JR四国の特急形電車は8000系と8600系の2形式があります。
8000系は1992(平成4)年に試作車を製造。翌1993(平成5)年から量産車が投入されました。
(「しおかぜ」8005・讃岐塩屋〜多度津・2017年1月13日)
8000系には L編成とS編成があり、それぞれ6編成が松山運転所に配置されています。
L編成は松山方に連結される5両編成で、岡山〜松山間の「しおかぜ」を中心に運用しています。1号車はグリーン・普通合造車で流線型の前頭部となっています。5号車はS編成と連結するため貫通構造となっています。
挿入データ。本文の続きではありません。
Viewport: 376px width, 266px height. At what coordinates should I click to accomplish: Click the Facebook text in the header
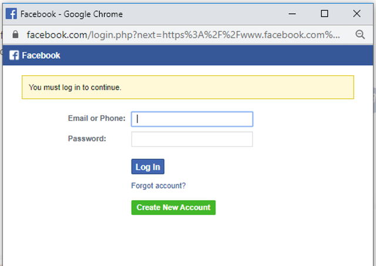(x=41, y=55)
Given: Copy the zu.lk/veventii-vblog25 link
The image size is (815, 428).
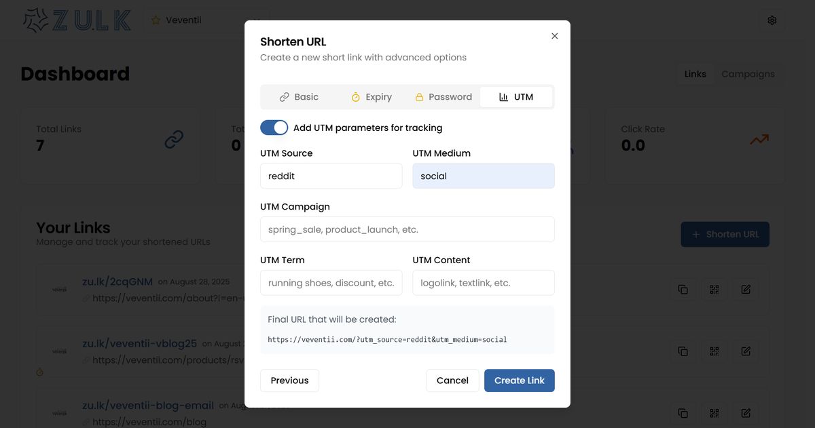Looking at the screenshot, I should point(683,351).
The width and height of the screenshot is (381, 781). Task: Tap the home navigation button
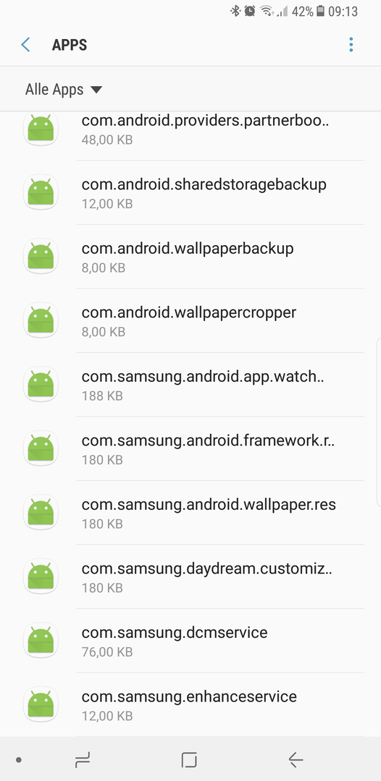tap(190, 759)
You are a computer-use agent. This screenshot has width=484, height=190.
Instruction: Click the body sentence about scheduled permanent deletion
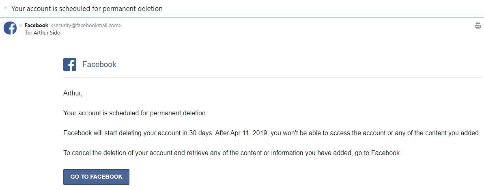click(135, 113)
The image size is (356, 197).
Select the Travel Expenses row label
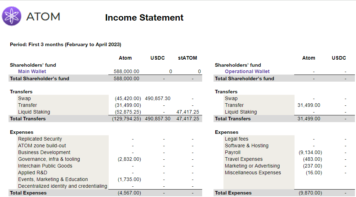coord(243,159)
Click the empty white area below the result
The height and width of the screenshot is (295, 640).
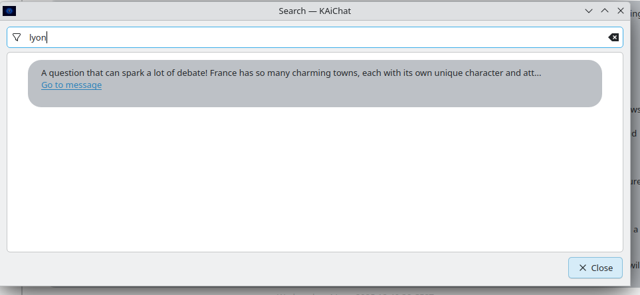click(x=315, y=180)
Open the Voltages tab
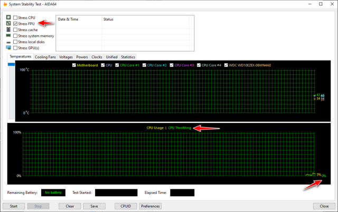Image resolution: width=338 pixels, height=212 pixels. [66, 57]
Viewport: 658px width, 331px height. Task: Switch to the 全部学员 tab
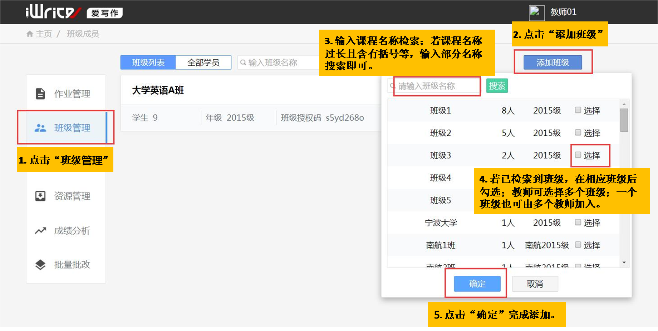[203, 62]
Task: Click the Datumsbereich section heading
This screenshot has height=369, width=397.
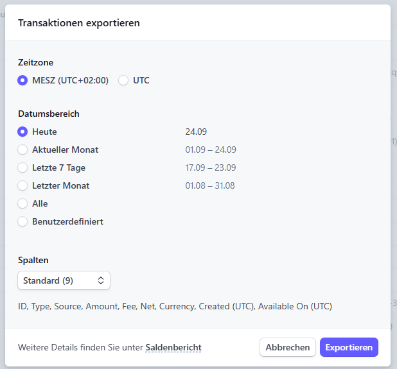Action: tap(49, 114)
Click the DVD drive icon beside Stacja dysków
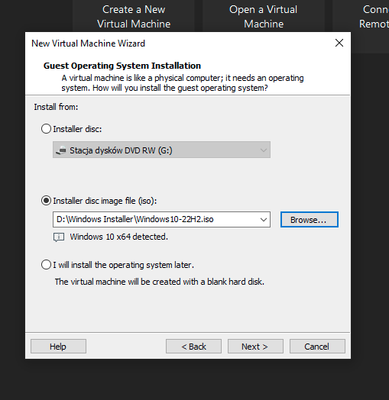This screenshot has width=389, height=400. point(61,150)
S編成は高松方に連結される3両編成で、高松〜松山間の「いしづち」を中心に運用しています。こちらは全車普通車となっています。
(「いしづち」8505・高松・2017年1月13日)
S編成の6号車は貫通構造で、8号車は流線型の先頭部を持っています。L編成とS編成を連結すると両端が流線型の先頭車となります。
8000系は2004(平成16)年からリニューアルされ、グリーン車と普通車指定席の座席を変更しました。またカラーリングも一新され、グリーン車のドアを赤、普通車指定席のドアをオレンジ、普通車自由席のドアを青という配色となりました。
8600系は2000系気動車を使用していた「しおかぜ」「いしづち」を置き換えるために2014(平成26)年に登場しました。
(「いしづち」8601・讃岐塩屋〜多度津・2017年1月13日)
全車貫通構造の先頭車となり、全車普通席の2両編成8本と1号車がグリーン・普通合造車となった3両編成2本が製造されました。
2両編成が「いしづち」に使用される場合は7号車が欠番となった6、8号車と表示されています。
「しおかぜ」では3両編成と2両編成を連結した5両編成が充当されています。
(「しおかぜ」8702・讃岐塩屋〜多度津・2017年1月13日)
前面の黒くて丸いデザインは蒸気機関車をモチーフにしたものだそうですが、なんともユーモラスですね。
そんな8000系と8600系ですが、両形式に大きな違いがあります。
それは8000系に制御付コロ式自然振子装置を搭載しているのに対して、8600系には車体傾斜装置を搭載していると言うことです。
8000系の制御付コロ式自然振子装置は、超過遠心力によって車体を最大5度まで傾斜させる装置です。
(「しおかぜ」8003・詫間〜みの・2017年1月13日)
台車の構造は複雑で、台車枠上に円筒形のコロを搭載し、その上に円弧状の振子梁を載せています。振子梁は空気バネを介して車体を支持していて、車体と共に傾斜する仕組みとなっていて、重い床下機器が遠心力で曲線の外側に投げ出される力を利用して車体を曲線の内側に傾けるものです。これが自然振子装置のキモです。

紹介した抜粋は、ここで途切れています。